GIVEN INSTRUCTION 1
Answer these questions from the LinkedIn ads article that follows.
(a) For how much was LinkedIn acquired by Microsoft?
(b) For how long has remarketing been around?
(c) What does Google now have in the way of custom audiences?
GIVEN INSTRUCTION 2
List every platform or network where, according to the quotation in the LinkedIn ads article below, remarketing ads can be bought.
GIVEN INSTRUCTION 3
Write the next part of the LinkedIn ads article below, picking up after its final heading.

+++ TEXT +++

Luckily, there was no ambush! Actually, it was an awesome experience. I spoke with their brilliant product managers about some great things that they were thinking about.
So here we are, 18 months later, and my core question remains the same: if advertising isn’t a priority for LinkedIn, why should advertisers care about LinkedIn?
Have things improved in the last year and a half? Has LinkedIn, which was acquired by Microsoft for $26.2 billion, gotten its advertising act together?
Spoiler alert: not yet. LinkedIn has made some much-needed progress, but has a ton of deficiencies and remains a mediocre ad network.
Let’s count down the seven things I still hate about LinkedIn ads.
7. No Video!
Why can’t we upload videos to LinkedIn? It’s kind of insane.
Video advertising is one of the most effective ways to bias people.
6. Still No Remarketing!
Remarketing has been around for more than six years. But my concern about LinkedIn Ads remains unchanged since last time:
“You can buy remarketing ads on Twitter, Facebook, on the Google Display Network, at YouTube, and even for Google Search – but you can’t get it on LinkedIn.”
Remarketing is still not there. After LinkedIn announced the retirement of Lead Accelerator, there was some talk that remarketing ads were coming “soon”. We heard that LinkedIn would roll some elements of Lead Accelerator into the self-service platform.
Well, we’re still waiting. You don’t get points for “soon.”
5. Still No Custom Lists!
Meanwhile, the power of custom audiences on other platforms is actually getting stronger. Google now has Customer Match. And on Facebook you can overlay custom audiences with specific attributes, interests and demographics.
4. Still No Lead Gen Ad Formats!

+++ GIVEN DATA +++

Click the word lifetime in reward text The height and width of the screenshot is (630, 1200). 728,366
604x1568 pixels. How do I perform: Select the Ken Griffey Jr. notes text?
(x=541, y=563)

+++

FINAL RESULT 1
(a) $26.2 billion
(b) More than six years
(c) Customer Match

FINAL RESULT 2
- Twitter
- Facebook
- Google Display Network
- YouTube
- Google Search

FINAL RESULT 3
I can’t even begin to understand how a network for business professionals doesn’t offer advertisers a way to capture leads. You’ll have much more success doing lead generation on Twitter or using Lead Generation Ads on Facebook.
Yet here we are. Still nothing to see here from LinkedIn Ads.
3. Pricing Is Still Bad!
Last time I took LinkedIn to task for failing to try to deliver the best value to advertisers.
Well, it’s gotten worse since then for advertisers. Prices have gone up substantially. Look at these CPC prices – $8 bids?!
Yes, on LinkedIn Ads you’re stuck with relatively static pricing.
2. Ad Quality Still Doesn’t Matter!
A true Quality Score system is missing from LinkedIn Ads.
There’s no reward for running unicorn ad campaigns on LinkedIn, even though Google, Facebook, and Twitter all dramatically reward advertisers for making the effort to create high-quality ads. Facebook and AdWords show advertisers the relevancy scores in their accounts to enable them to make optimizations.
On the flip side, the absence of a Quality Score on LinkedIn means there’s no penalty for having the worst, most boring donkey ad possible.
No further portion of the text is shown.